The authors caution, however that companies have concentrated on technology, in the light of the digital revolution but have not paid enough attention to its implications for marketing. Building sustainable relationships and loyalty will become increasingly challenging and so relationships with customers and other external constituencies, knowing their needs and how to communicate with them and meet their changing needs is of paramount importance. “This,” according to the authors, “is what marketing and its new rules are about.”

Innovations Around the World

Some marketers have been quick to respond to the changing needs of the cyber consumer introducing new idea to excite and capture their imagination. Groundz Coffee in Houston offers its customers the chance to order their morning cup of coffee through a Twitter post. Short and Twitt. According to the owner customers have doubled since introducing this.

Coke Zero in Madrid uses an interactive mega-poster with a number so that Spaniards can send a text message with the word “Zero” for a code they can use to redeem a free bottle of Coke Zero from a real vending machine at the foot of the blow up.

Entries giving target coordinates
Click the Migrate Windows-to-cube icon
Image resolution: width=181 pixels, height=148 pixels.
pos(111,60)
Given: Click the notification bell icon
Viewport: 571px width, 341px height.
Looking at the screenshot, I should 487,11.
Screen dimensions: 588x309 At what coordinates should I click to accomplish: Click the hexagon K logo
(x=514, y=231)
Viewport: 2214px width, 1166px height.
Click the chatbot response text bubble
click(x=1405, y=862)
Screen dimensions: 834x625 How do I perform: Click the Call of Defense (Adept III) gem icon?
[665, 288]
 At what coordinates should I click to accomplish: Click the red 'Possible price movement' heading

---

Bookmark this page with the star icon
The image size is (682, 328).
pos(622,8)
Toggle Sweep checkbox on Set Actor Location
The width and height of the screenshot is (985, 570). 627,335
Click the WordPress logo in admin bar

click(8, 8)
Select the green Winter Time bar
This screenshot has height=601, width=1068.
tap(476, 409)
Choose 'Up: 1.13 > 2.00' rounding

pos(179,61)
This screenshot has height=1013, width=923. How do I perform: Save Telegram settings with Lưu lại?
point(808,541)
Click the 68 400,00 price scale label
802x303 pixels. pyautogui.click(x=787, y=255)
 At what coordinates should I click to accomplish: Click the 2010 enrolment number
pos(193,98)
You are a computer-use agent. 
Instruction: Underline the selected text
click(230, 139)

--

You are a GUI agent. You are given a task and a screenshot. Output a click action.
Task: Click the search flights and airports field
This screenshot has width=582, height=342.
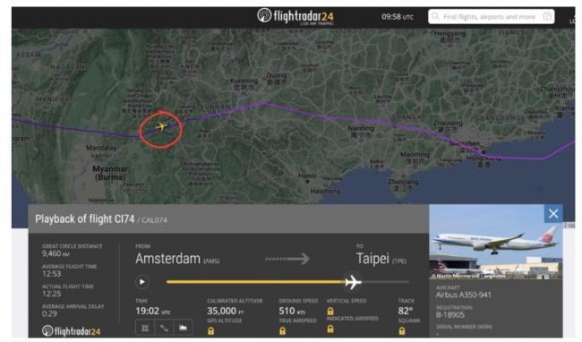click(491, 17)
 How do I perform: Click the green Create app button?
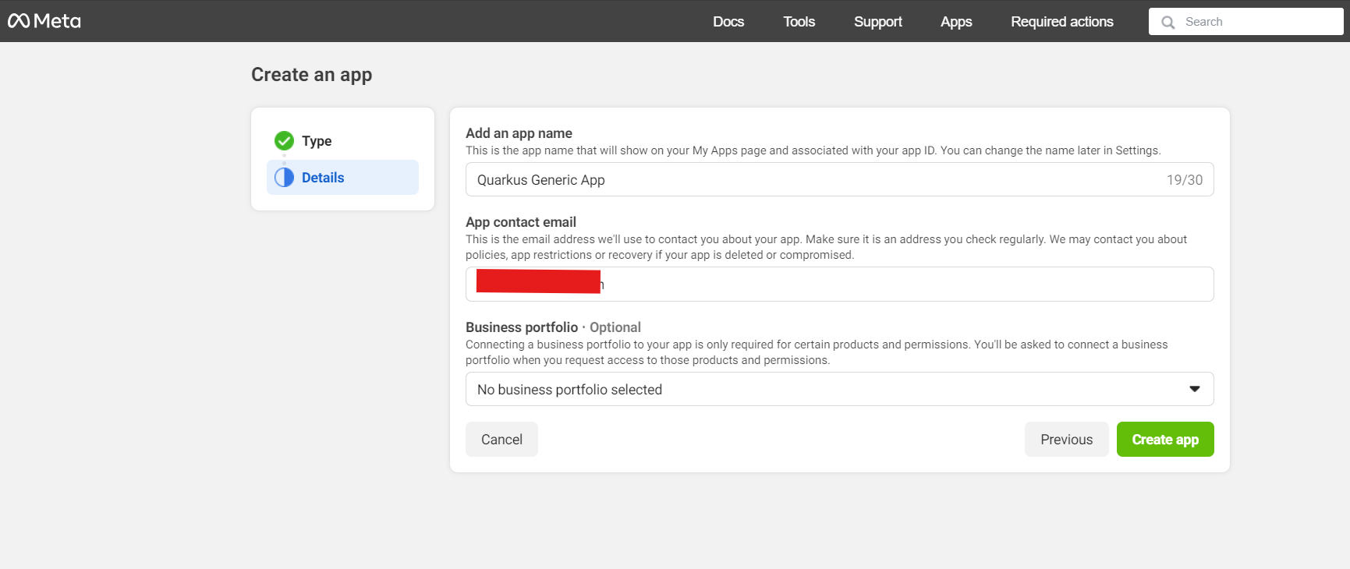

What to do: Carry on the text about marketing innovations from the point where it stops.

Solved problem:
ING Wegwijzer is an application for Android phones in Amsterdam that uses the phone’s camera and built-in GPS positioning device to allow the user to find the ING cash machine nearest to them. In London, mobile messaging service provider, Fun Text, developed a branded application to allow users to send a range of animations, videos and virtual gifts from within Facebook using MMS. Augmented reality applications created by Munich-based specialists Metaio bring the content of Lego packages in Copenhagen to life in 3D before the purchase. A child holding up a Lego box to a special in-store kiosk will see an animation of some of the possible models that can be built.

Free Digital Consultancy

For many, Digital Marketing will continue to be another choice in their marketing communications media mix. But whether Digital Marketing means a new medium of communication, a new way to market products and services or a consumer phenomenon that’s sweeping the globe like wildfire, it does mean a whole lot of new learning to do. Marketers looking for a short-cut, though, can contact Carlo Ople a consultant and marketing manager who has decided to give away free consultations. That is if you happen to be a Filipino young professional, businessman, recording artist, band, or just a plain Joe who needs help in digital marketing.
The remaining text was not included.